Sir Isaac Newton was buried in the Abbey in 1727 while Charles Darwin was buried beside Newton in 1882.
According to sources from him family, the ashes of Professor Stephen Hawking who passed away aged 76 last week, will be interred at Westminster Abbey near the graves of Sir Isaac Newton and Charles Darwin, it has been announced.
The Dean of Westminster, the Very Reverend Dr John Hall, said, “It is entirely fitting that the remains of Professor Stephen Hawking are to be buried in the Abbey, near those of distinguished fellow scientists.”
Interestingly, Sir Isaac Newton was buried in the Abbey in 1727 while Charles Darwin was buried beside Isaac Newton in 1882.
According to Reverend Hall, other famous scientists buried or memorialised nearby include atomic physicists Ernest Rutherford in 1937 and Joseph John Thomson in 1940.

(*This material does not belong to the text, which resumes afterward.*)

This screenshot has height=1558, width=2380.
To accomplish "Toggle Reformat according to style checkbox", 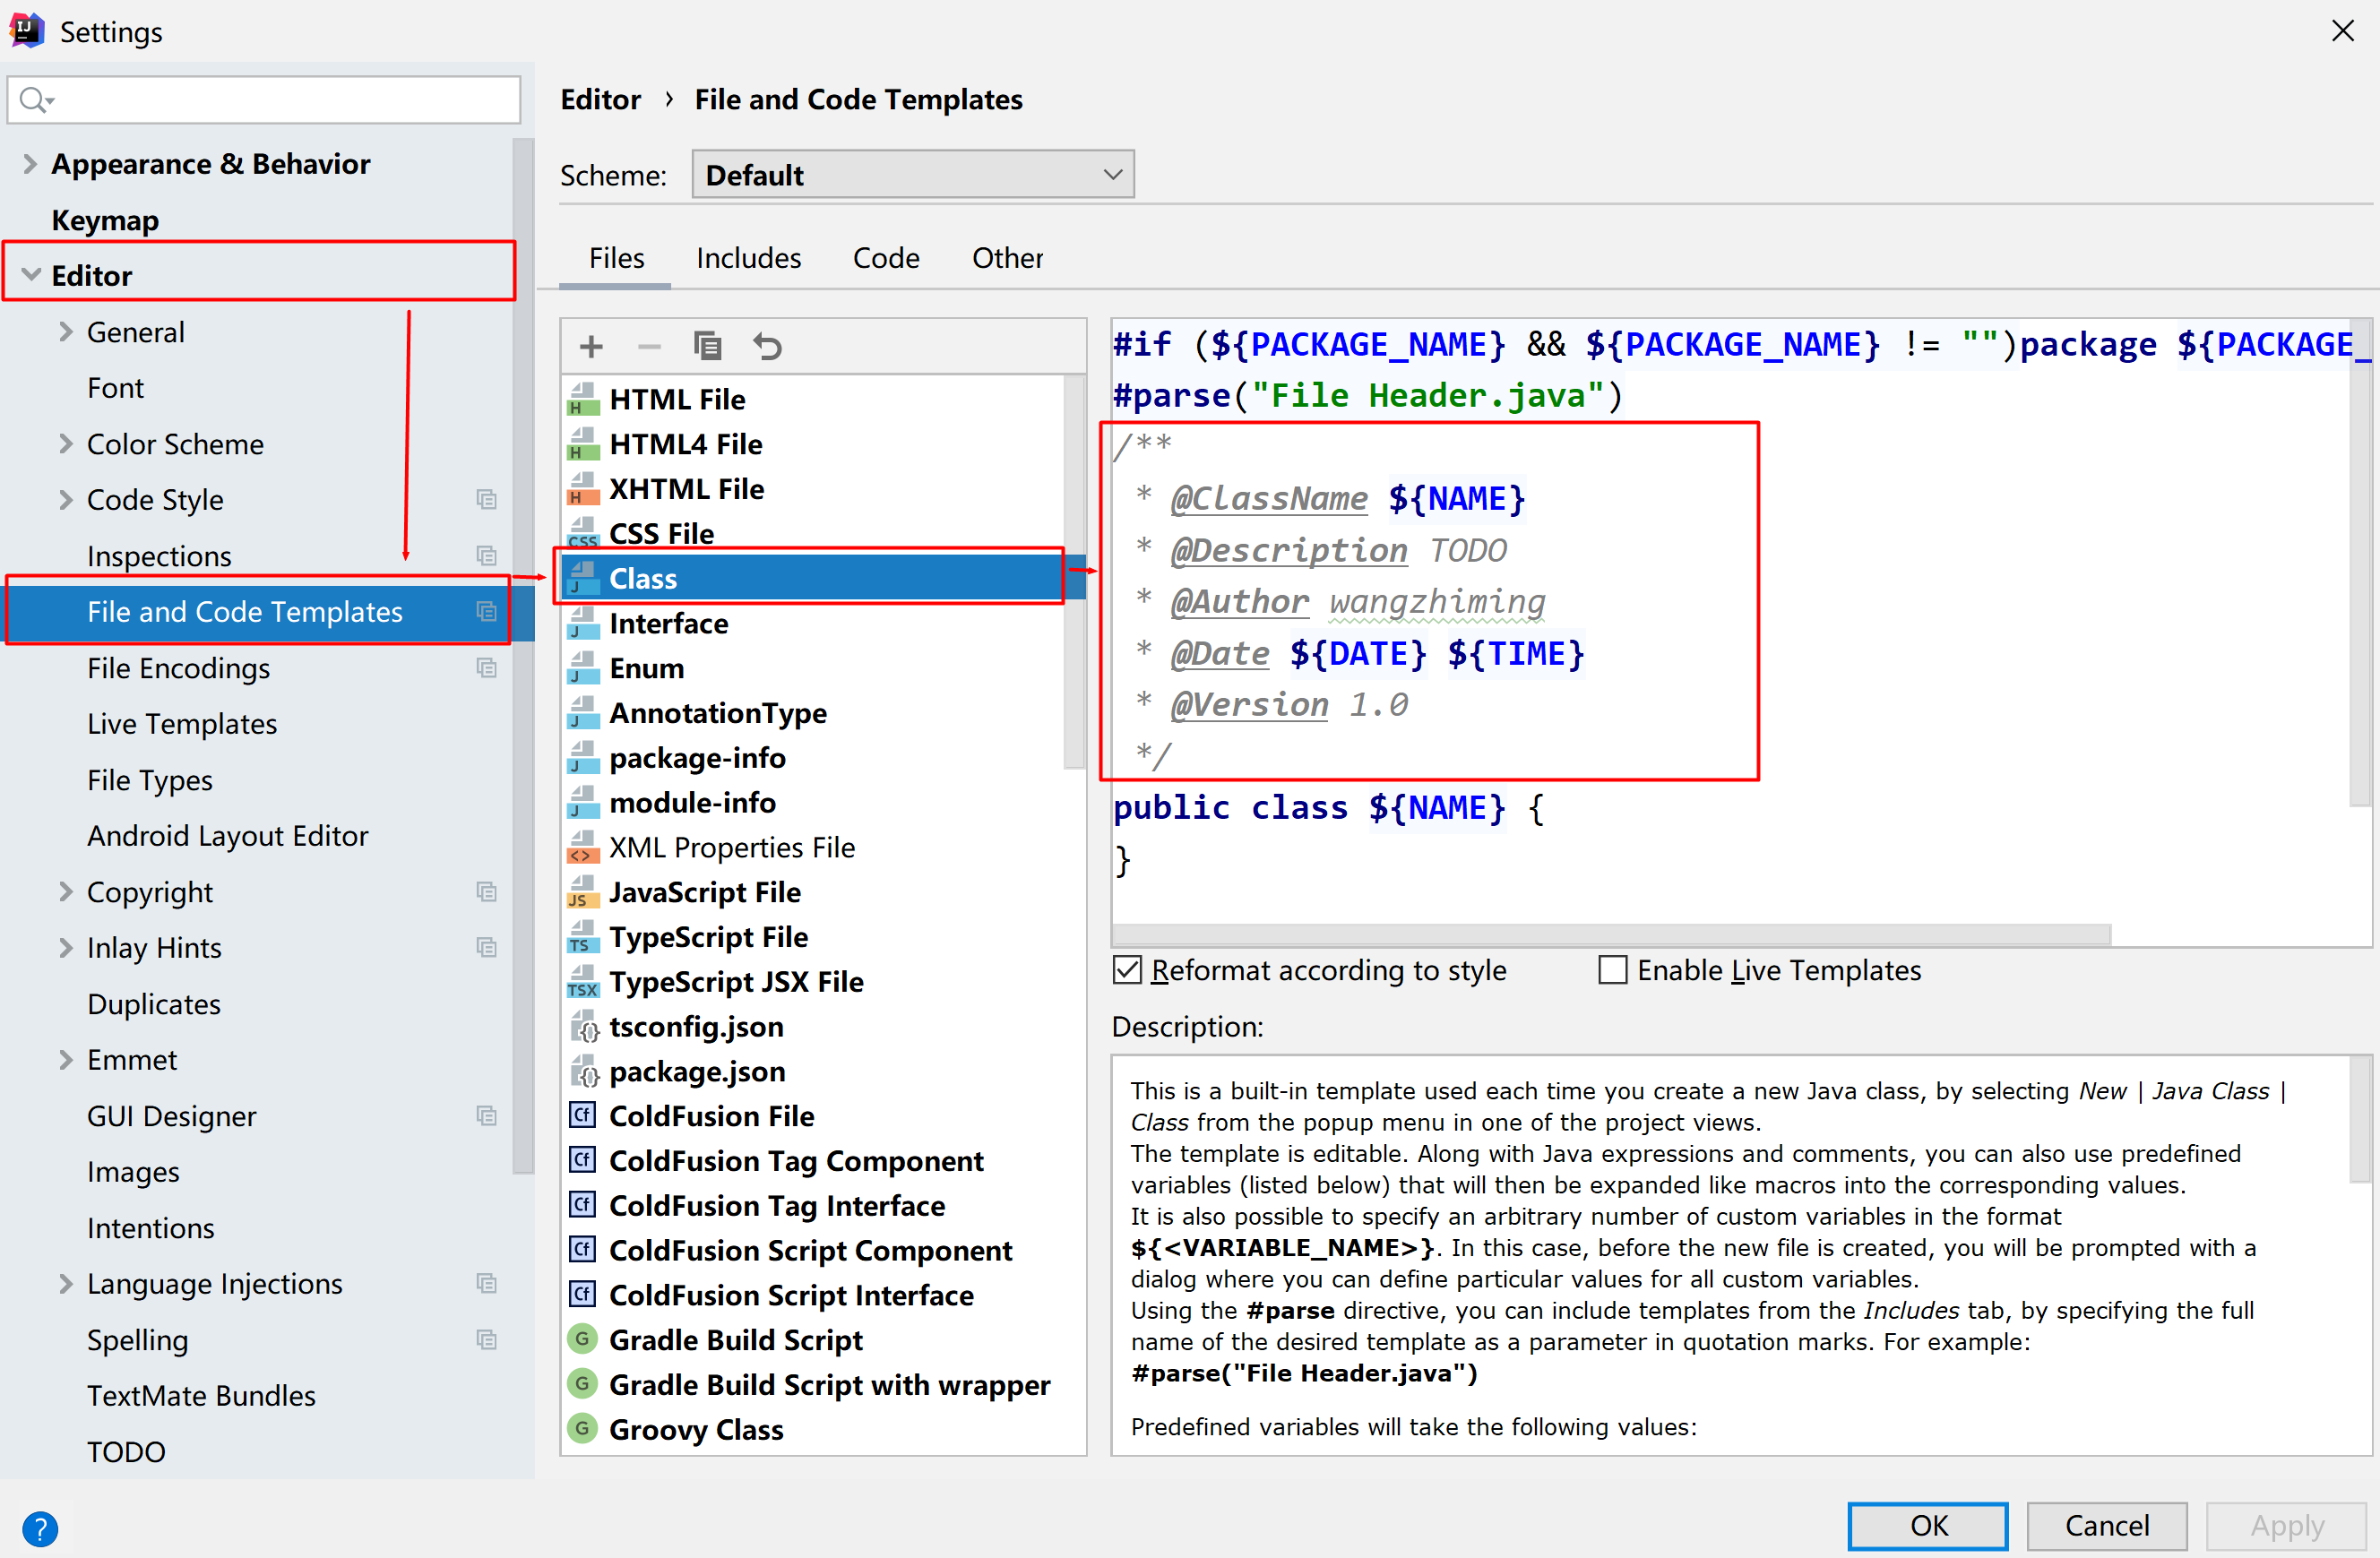I will [1127, 970].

Though his ashes will be interred at Westminster, Professor Hawking’s funeral will take place on Easter Saturday, the 31 March, at Great St Mary’s, the University Church in Cambridge.
The private service will be followed by a memorial close to Gonville & Caius College where the scientist was a member for over 53 years.
In addition a private reception will be held afterwards at Trinity College.
His family said the funeral location was in recognition of “the city that he loved so much and which loved him”.
In a statement, Professor Hawking’s children said, “Our father lived and worked in Cambridge for over 50 years. He was an integral and highly recognisable part of the university and the city. For this reason, we have decided to hold his funeral in the city that he loved so much and which loved him.”
The statement further read, “Our father’s life and work meant many things to many people, both religious and non-religious. So, the service will be both inclusive and traditional, reflecting the breadth and diversity of his life.”
They added: “We would like to thank Gonville & Caius College, the University of Cambridge and Trinity College, Cambridge for their assistance with our father’s funeral service.”